Sr阿部のバンコク通信②

お坊さまとのふれあい

朝早くバンコクの街中に出ると、何とも素敵な光景を目にします。くすんだ橙色の袈裟を身にまとった僧侶達が裸足で托鉢、人々が跪座し、時に履物を脱いで捧げ物をしている姿です。 僧侶は御仏からの祝福とご慈悲を祈り、人々は感謝の思いを込めて合掌。社会の只中に見えない心の世界が確かに活きていて、人間の畏敬の念の営みが、違和感ないどころか、美しい、とさえ感じます。

タイに派遣されて間もないある朝、いつものように6時の朝ミサに与るため、ロザリオを繰りながら急ぎ足で教会に向かう私を、僧侶が呼び止めました。請われるままに鉢の上にロザリオを捧げました。後日、招かれて、姉妹達とお寺を訪問、おぼつかないタイ語で会話。米系のスリー・エムに勤めていたが、弟とは違い、世の富には興味なく、僧侶の道を志した事など。子供のように単純で輝く目で、「私達は道を究める者同士だ」と、うれしそうに話してくれました。
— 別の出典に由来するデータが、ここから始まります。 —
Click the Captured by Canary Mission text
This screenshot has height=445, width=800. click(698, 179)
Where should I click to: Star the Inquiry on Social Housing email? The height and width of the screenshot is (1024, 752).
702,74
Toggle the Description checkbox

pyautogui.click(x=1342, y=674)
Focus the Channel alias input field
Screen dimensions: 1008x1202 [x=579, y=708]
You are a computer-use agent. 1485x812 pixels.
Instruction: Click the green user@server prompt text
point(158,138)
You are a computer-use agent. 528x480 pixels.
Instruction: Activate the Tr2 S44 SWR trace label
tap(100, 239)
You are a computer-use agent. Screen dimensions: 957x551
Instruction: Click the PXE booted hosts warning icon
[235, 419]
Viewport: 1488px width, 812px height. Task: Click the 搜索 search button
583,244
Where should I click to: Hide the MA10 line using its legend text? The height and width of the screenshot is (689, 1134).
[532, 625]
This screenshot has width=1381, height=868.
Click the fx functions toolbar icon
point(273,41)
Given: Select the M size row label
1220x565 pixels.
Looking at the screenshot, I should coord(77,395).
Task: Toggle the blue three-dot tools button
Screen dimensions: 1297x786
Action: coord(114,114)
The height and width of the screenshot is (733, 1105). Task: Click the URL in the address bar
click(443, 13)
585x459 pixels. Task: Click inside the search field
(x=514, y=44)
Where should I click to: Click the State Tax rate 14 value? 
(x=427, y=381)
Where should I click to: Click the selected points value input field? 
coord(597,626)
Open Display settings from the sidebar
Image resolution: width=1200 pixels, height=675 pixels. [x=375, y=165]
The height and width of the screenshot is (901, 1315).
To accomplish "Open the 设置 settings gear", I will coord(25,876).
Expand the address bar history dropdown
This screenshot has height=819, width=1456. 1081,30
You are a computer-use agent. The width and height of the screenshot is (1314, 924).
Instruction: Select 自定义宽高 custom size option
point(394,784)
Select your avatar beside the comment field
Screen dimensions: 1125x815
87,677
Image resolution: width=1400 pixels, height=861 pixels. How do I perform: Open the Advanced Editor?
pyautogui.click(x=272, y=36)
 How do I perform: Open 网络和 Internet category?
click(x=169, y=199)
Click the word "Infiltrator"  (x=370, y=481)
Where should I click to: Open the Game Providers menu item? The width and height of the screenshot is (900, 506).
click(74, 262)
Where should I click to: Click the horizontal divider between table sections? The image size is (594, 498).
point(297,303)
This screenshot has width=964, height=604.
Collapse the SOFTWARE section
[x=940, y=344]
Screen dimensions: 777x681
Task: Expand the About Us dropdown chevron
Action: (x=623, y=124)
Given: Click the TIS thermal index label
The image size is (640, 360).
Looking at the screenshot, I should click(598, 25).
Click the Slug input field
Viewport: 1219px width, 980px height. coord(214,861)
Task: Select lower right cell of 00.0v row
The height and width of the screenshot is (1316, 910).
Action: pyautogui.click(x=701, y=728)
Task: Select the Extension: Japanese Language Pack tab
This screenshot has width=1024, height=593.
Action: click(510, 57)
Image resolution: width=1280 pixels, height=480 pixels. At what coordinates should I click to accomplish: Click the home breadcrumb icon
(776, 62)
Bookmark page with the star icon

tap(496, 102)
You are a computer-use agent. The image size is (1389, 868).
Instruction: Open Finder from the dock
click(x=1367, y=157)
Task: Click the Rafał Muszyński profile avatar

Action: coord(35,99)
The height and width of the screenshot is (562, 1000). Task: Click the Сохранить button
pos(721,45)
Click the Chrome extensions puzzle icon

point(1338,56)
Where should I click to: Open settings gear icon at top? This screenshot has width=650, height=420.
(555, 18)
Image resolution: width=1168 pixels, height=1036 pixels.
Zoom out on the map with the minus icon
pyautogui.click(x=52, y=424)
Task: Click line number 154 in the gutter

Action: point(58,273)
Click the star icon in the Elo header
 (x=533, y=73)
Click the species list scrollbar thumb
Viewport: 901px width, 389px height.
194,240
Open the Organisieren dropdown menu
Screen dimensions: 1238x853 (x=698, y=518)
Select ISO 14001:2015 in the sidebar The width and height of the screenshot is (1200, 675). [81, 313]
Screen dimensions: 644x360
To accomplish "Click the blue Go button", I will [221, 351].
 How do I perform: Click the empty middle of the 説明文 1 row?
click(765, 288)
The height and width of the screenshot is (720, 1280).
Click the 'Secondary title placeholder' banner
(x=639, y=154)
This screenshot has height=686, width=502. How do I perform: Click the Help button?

タイは仏教徒が94%他ヒンズー教、イスラム教、シーク教、儒教、キリスト教が1%弱の信仰の国。目に見えない霊界を感じるる社会で、『私は無宗教』との答えに『神様信じないでどうやって生きて行けるの?』と 反応され、信仰を誇りにし安心して生きる社会です。

(阿部羊子=バンコク在住、聖パウロ女子修道会会員)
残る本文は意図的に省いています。